From (12) one can determine the maxima of the reaction on the reflector. In case I, setting \(\beta_1a=\pi n_{\max}\) \((n_{\max}=1,2,\ldots)\) and neglecting the quantities \(1/r\), \((\alpha_1a)^3\), we obtain from (12) the known result \({}^{(3-6)}\)

\[ \Delta P_{11}(a)_{\max} = \rho_0 v_{\mathrm{ad}}\dot{\xi}_0\, \frac{1}{\alpha_1a+\Delta_1}. \tag{13\(_{\mathrm{I}}\)} \]

In region II, for an insulator \((s_1=0)\), we obtain a system of maxima determined by the factors \(\frac{1}{\alpha_1a}\), \(\frac{1}{\alpha_2a}\); the positions of the maxima are found from the conditions \(\beta_1a=\pi n_{1\max}\), \(\beta_2a=\pi n_{2\max}\) \((n_{1\max}, n_{2\max}\) are integers).

In region II, for \(s\ne0\), a maximum can occur only due to the coincidence (with some accuracy) of positive and negative maxima of \(\cos\beta_1a\) and \(\cos\beta_2a\). This is approximately reduced to the requirement

\[ \cos\delta_1=\cos\delta_2=1-\delta,\qquad \sin\delta_1=-\sin\delta_2=\gamma,\qquad |\delta|,\ |\gamma|\ll1, \tag{14} \]

where \(\delta_1=1.38\pi x\), \(\delta_2=0.62\pi x\); \(\beta_2a=\pi x\), \(\beta_1a=0.38\pi x\).

From (14) we determine the positions of the reaction maxima: \(x_{\max}=3, 6, 10, 13, 16*\), etc. At the points \(x_{\max}\), neglecting second-order terms in \(x_1a, x_2a, r, \delta, \gamma\), from \((12_{11})\) we obtain:

\[ \frac{\Delta P_{11}(a)_{\max}}{\rho_0 v_{\mathrm{ad}}\xi_0} = \frac{s_1+[-c_1\delta+\alpha'_{12}a]+i[c_2\delta^{1/2}-c_3r]} {s_1\alpha_{12}a+[-\delta s_1\alpha_{12}a+c_4\gamma r-c_5\delta]+i[\gamma\alpha''_{12}a+\delta c_6r+c_7\gamma]}, \tag{15} \]
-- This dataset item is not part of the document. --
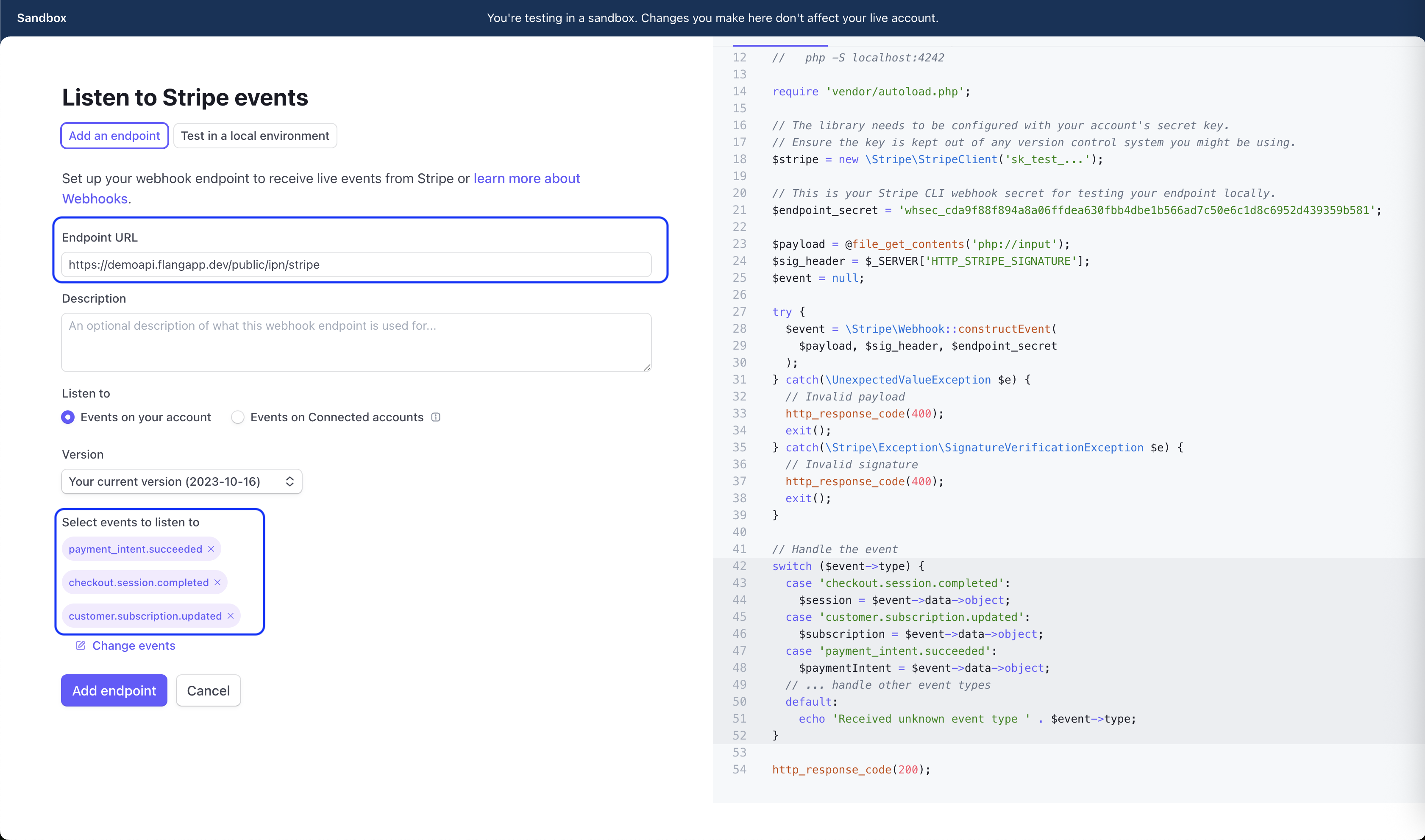Focus the Endpoint URL input field
1425x840 pixels.
click(356, 265)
\[ c_1=0.63s_1,\quad c_2=0.80+0.23s_1^2,\quad c_3=1.83s_1,\quad c_4=0.92s_1,\quad c_5=0.17s_1^2, \]

\[ c_6=0.40s_1^2,\quad c_7=0.40s_1, \]

\[ \alpha'_{12}=0.55\alpha_2+0.40\alpha_1, \]

\[ \alpha_{12}=(0.15+0.23s_1^2)\alpha_1+(0.57+0.16s_1^2)\alpha_2, \]

\[ \alpha''_{12}=(0.57+0.18s_1^2)\alpha_2+s_1^2 0.17\alpha_1. \]

Fig. 1. Regions of existence of a standing wave. The hatched region is the measurement region in (4)

From (15), requiring \(r\ll a/l\), we obtain:

\[ \frac{\Delta P_{11}(a)_{\max}}{\rho_0 v_{\mathrm{ad}}\xi_0} = \frac{s_1+[-c_1\delta+\alpha'_{12}a]+i\delta^{1/2}c_2} {\alpha a+\Delta_2}, \tag{16} \]

\[ \alpha=s_1(1-\delta)\alpha_{12}+i\gamma\alpha''_{12}; \]

\[ \Delta_2=-c_5\delta+ic_7\gamma. \]

For not too small \(a/l\), the principal term in (16) is

\[ \Delta P_{11}(a)_{\max}=\rho_0 v_{\mathrm{ad}}\xi_0/\alpha_{12}a. \tag{17} \]

From (14) and (17) it follows that in the region \(r<0.5,\ r\ll a/l\), the reaction maximum occurs at the points \(\beta_1a=0.38\pi x_{\max}\), and the value of the maximum is determined by the attenuation of both the sound wave and the thermal wave.

Thus, for recalculating the value \(\beta_1/\beta_0\), calculated by the usual formula

\[ \beta_1/\beta_0=\frac{L_{\mathrm{ad}}}{2a}n_{1\max}, \]

one should take into account that

\[ 0.38x_{\max}/n_{1\max}\simeq 1.2 \tag{18} \]

From (16) one can obtain the criterion for the disappearance of the standing wave

\[ a/l\lesssim 0.1s_1. \tag{19} \]

Fig. 2. Dispersion in argon. \(a\)—6-moment approximation, \(b\)—4-moment approximation, points—experiment\({}^{(4)}\) (up to \(r\le 0.5\) recalculated according to (19))

The comparison of \((10')\), (19), and (18) with experiment is given, respectively, in Figs. 1 and 2.

In conclusion I express my deep gratitude to Academician N. N. Bogolyubov for valuable comments.

Moscow State University
named after M. V. Lomonosov

Received
8 IX 1959

REFERENCES

1. I. I. Olkhovskii, a) DAN, 126, No. 4, 748 (1959); b) DAN, 123, No. 2, 262 (1958); c) DAN, 123, No. 5, 821 (1958); d) Scientific Reports of Higher Education Institutions, ser. phys.-math. sciences, No. 4, 143, 181 (1958).
2. J. C. Hubbard, Phys. Rev., 38, 5, 1011 (1931).
3. K. F. Herzfeld, Phys. Rev., 1, 53 (1938).
4. B. P. Konstantinov, ZhTF, 9, issue 3, 226 (1939).
5. R. S. Alleman, Phys. Rev., 1, 55 (1939).
6. E. Meyer, G. Sessler, Zs. f. Phys., 149, 15 (1957).

* We have omitted \(x_{\max}=7\), which gives a maximum equal to \((\Delta P_{11})_{x_{\max}}=6\).